Gene Expression Browser is composed of a set of software tools, including a data extraction tool, a microarray data-management system, a data-annotation tool, a microarray data-processing pipeline, and a data search & visualization tool. The browser is deployed as a free public web service (http://www.ExpressionBrowser.com) that integrates 301 ATH1 gene microarray experiments from public data repositories (viz. the Gene Expression Omnibus repository at the National Center for Biotechnology Information and Nottingham Arabidopsis Stock Center). The set of Gene Expression Browser software tools can be easily applied to the large-scale expression data generated by other platforms and in other species.
A microarray measures the expression of thousands of genes simultaneously. This experimental system has revolutionized biological research by enabling discovery of a large set of genes whose expression levels reflect a given cell type, treatment, disease or development stage. Since the advent of this technology more than a decade ago, a large amount of expression data has been accumulated on more than 100 species . Several initiatives have been undertaken to develop microarray public data repositories and analysis tools for scientists to share and utilize these data . The public data repositories, such as NASC, NCBI GEO , EBI ArrayExpress [4, 5] and NIG CIBEX , have been collecting, annotating, storing and redistributing large amounts of microarray data from diverse experiments. For example, NCBI GEO (http://www.ncbi.nlm.nih.gov/geo/) has collected 366,965 samples from 14,304 experiments. These microarray data are invaluable resources for scientific research and discovery.
Effective utilization of these datasets has, however, been limited because of a shortage of suitable tools to integrate large-scale and diverse microarray datasets. In most common use case, a scientist performs an experiment-based analysis: he or she downloads microarray data and sample annotations corresponding to a single experiment, inputs the data into a microarray data-analysis tool, such as GeneSpring , HDBStat! , or Bioconductor packages , etc., and carries out single-experiment centered analysis. In another common use case (e.g. for many gene-centric studies), a scientist wants to know how the expression of a given gene changes under various experimental conditions. The latter case is critically important for discovering gene functions, validating biomarkers, and developing new drugs targeted to specific genes. To answer gene-centric questions, we must have a tool that can be used to integrate a large amount of data from different microarray experiments. Developing such a tool presents several challenges.

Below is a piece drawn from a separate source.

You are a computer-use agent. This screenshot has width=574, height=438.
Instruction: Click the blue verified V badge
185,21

The first challenge is the heterogeneity of data collected from different microarray experiments. Different microarray experiments from different laboratories are usually designed independently for specific research purposes. Heterogeneity might come from differences in experimental designs, materials sampled, developmental stages, treatment levels (including controls), and so on. The second challenge is to develop an effective software tool to process such a large amount of data at an acceptable speed with currently available hardware resources (i.e., CPU, memory and network). The third challenge is related to the complexity of displaying or visualizing data in a software tool. Most software tools, when applied to large data sets, display items in an extended page or multiple display pages. Therefore, it is impossible for users to get an overall view of the data on a single page. It is also inefficient and inconvenient for users to scroll display pages to find interesting information from thousands of data items. Thus, it is important to design a data display interface that can show both an overall view of a large-scale dataset in its totality and a detailed view of individual data points.

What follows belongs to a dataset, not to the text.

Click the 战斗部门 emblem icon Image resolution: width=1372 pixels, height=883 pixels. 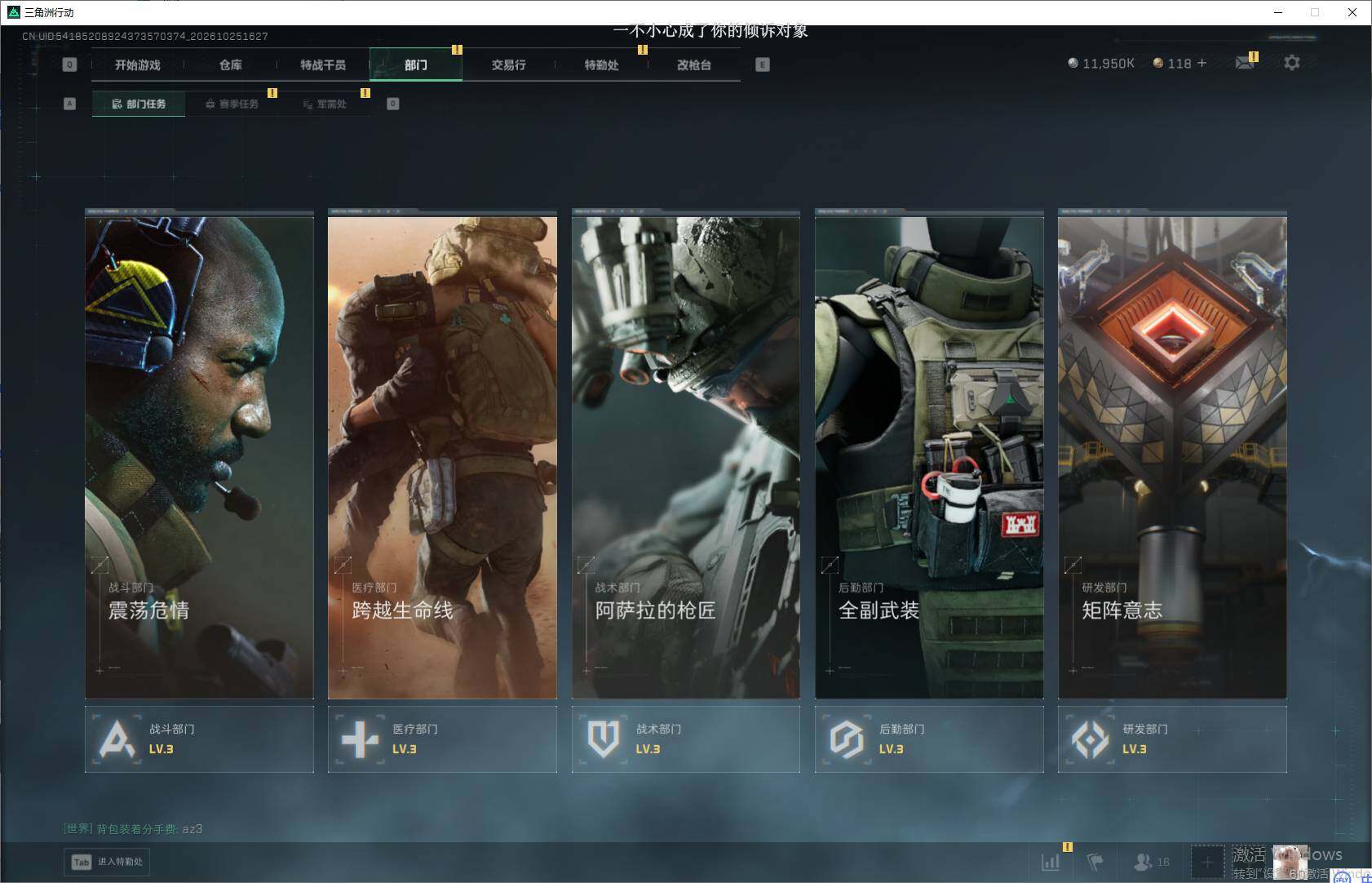pyautogui.click(x=117, y=739)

Genevestigator  and GeneChaser  are two web-based gene expression visualization tools that have successfully integrated a large number of microarray datasets and facilitated gene-centric and cross-experiment gene-expression discoveries. Genevestigator defines experiment annotation categories as Tissues/Organs, Developmental Stage, Environmental Factors (Stimulus) and Mutation. The expression data and the analysis results are organized according to these categories. The microarray experiments are discarded if they cannot be classified into one of the predefined categories. GeneChaser, on the other hand, automatically re-annotates and analyzes GDS datasets from NCBI GEO. It segregates all experimental conditions (treatment levels) into groups and then performs group versus group comparisons. However, the display systems of both Genevestigator and GeneChaser are limited. These two tools display data with heatmap or bar graphics on a display page with extended dimension or in multiple display pages. Only a limited number of data points can be shown at a time. Users have to scroll down the page to find interesting data points from among hundreds or thousands of total experimental conditions.

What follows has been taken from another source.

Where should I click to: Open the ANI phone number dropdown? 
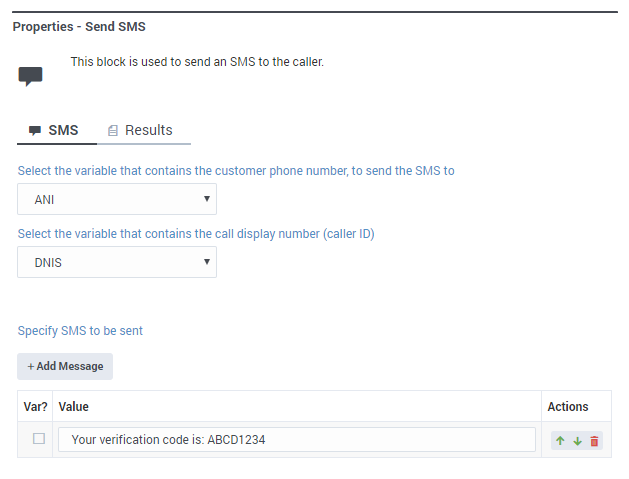[117, 199]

The GEB, on the other hand, displays efficiently a large number of data points simultaneously. This has been achieved by developing a set of software tools of data extraction, data management, data annotation, data processing, and gene expression profile search & visualization. This set of software tools can be applied to microarray data in both public and private data repositories. The current public GEB web service (http://www.ExpressionBrowser.com) integrates 301 ATH1 microarray experiments that were originally stored in the data repositories of NCBI and NASC . Arabidopsis, as a model plant, is widely used in various microarray experiments and gene-network modeling [10–12]. The results and knowledge obtained from Arabidopsis studies can be used as a reference for corresponding research on other plants, especially field crops [13, 14].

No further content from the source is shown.